I shant spend my time here constructing examples. My point was the issue 
of "community standards" vs. a constitution which stipulates rights and 
places limits on government, not the issue of whether in fact Judaism is 
or is not more dangerous than "Debbie Does Dallas."

(I know folks who think Judaism is in fact far worse, and who hope and 
pray for the day when 4 million Jews in Occupied Palestine are rounded 
up and liquidated. I take no position on this, except to think it deeply 
ironic that Jews frrom America, Ireland, Denmark, Argentina, etc. all 
decided to go to Palestine and kick Arabs out of land they have lived on 
for more than a thousand years, on the bizarre grounds that a) some 
desert mystic claimed that YHWH gave this piece of land to some tribe, 
b) that Jews in Argentina whose ancestors were mainly Spanish, European, 
etc. need their own space to do their thing, and c) that the "collective 
guilt" of Americans for somehow being mostly Aryans as Hitler was means 
that some "sand niggers" in Palestine should be kicked off their land in 
favor of some yentas from Brooklyn. It will serve the Jew right if he is 
again liquidated, at least the ones in Occupied Palestine.)

>> We talk a lot here about the Constitution. Strange for two reasons:
>> first, this is an international list, second, many of us are not 
>> exactly
>> supporters of government in general.
>
> I dunno. Constitutions are meant to legislate the state where the rest 
> of
> the law legislates the state's subjects.

Not sure what you mean, but if I understand you, I strongly disagree. 
The U.S. Constitution is in fact a series of limitations on what 
government may do...including what it may due to its "subjects."

The notion that the U.S. is a "majority rules" state is incorrect, at 
least in terms of what the Framers and the Constitution say.

>> None of the proposals for "voluntary self-labelling" are actually about
>> any kind of voluntarism except in the Orwellian meaning of the term.
>
> Naturally, but why not embrace and extend? The fact is, one of the 
> reasons a
> good part of the CDA was struck down in the SC is the existence of
> self-labelling technology. The next time around, it'll probably still 
> be a
> good idea to have true, voluntary self-labellers around, if not else, 
> then
> to show off that "self-labelling works".

As Declan noted pithily, a slippery slope.

We don't need a proposal for "voluntary self-labelling"...if it's 
voluntary, people can already do it. In fact, they already do. Of 
course, what people are now doing is not at all what the proponents of 
"voluntary self-labelling" apparently intend to be the voluntary labels.

We all know where the slide down the slippery slope will take us.
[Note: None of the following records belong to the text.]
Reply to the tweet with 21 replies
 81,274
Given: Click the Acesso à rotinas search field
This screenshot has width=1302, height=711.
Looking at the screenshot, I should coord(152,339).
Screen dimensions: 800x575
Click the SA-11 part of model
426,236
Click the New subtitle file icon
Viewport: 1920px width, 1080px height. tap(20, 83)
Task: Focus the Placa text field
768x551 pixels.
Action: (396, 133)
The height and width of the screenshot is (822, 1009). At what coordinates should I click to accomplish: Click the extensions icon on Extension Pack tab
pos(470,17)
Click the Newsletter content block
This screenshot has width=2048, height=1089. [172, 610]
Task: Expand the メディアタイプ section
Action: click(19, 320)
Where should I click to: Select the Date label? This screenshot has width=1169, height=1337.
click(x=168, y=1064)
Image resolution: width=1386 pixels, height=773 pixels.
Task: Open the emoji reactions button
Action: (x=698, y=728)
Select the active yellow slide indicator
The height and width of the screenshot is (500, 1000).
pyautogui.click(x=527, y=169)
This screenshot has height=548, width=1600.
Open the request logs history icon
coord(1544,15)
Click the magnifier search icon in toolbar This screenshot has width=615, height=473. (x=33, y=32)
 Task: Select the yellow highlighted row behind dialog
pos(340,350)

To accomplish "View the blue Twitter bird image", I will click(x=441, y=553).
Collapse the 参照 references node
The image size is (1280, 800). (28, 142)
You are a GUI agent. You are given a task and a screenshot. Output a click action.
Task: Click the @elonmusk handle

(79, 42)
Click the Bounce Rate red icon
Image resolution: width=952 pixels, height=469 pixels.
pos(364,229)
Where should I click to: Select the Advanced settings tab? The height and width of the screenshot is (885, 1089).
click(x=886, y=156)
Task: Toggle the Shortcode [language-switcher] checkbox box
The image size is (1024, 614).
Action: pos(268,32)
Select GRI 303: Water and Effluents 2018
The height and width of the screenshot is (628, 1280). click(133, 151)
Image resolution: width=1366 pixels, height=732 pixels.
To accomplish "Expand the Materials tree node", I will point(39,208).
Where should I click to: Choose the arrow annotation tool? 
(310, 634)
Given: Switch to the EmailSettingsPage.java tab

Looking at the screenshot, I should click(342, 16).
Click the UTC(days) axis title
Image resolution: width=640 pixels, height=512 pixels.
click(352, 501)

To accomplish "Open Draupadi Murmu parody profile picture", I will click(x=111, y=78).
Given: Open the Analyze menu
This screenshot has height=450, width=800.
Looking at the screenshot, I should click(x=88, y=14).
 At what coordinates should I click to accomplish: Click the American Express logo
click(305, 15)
>> As we discussed several years ago when the CDA was being debated, there
>> are profound problems with self-labelling. Some people will self-label
>> "incorrectly" for various reasons. Much debated several years ago.
>
> Yes, I've gone through the archives on that, and plenty of other 
> sources as
> well. Still, most of the critique is about why self-labelling will 
> never be
> perfect. It does not render the idea completely useless -- I think of 
> labels
> as metadata, some of which can be useful even if not perfect for any 
> given
> use, filtering or finding hardcore S&M.

Truly voluntary self-labelling, without imposed standards, is IPSO FACTO 
what we already have, right? If someone voluntary says their site is 
"hot" or chooses to say nothing, this is "voluntary."

Right?

>
> As for misrating, that's a problem of reputation. If you can solve it 
> in an
> anonymous economy, you can certainly solve it in a non-anonymous rating
> context.
>
Actually, this is a separate topic worthy of more discussion that simply 
saying "you can certain solve it in a non-anonymous rating context."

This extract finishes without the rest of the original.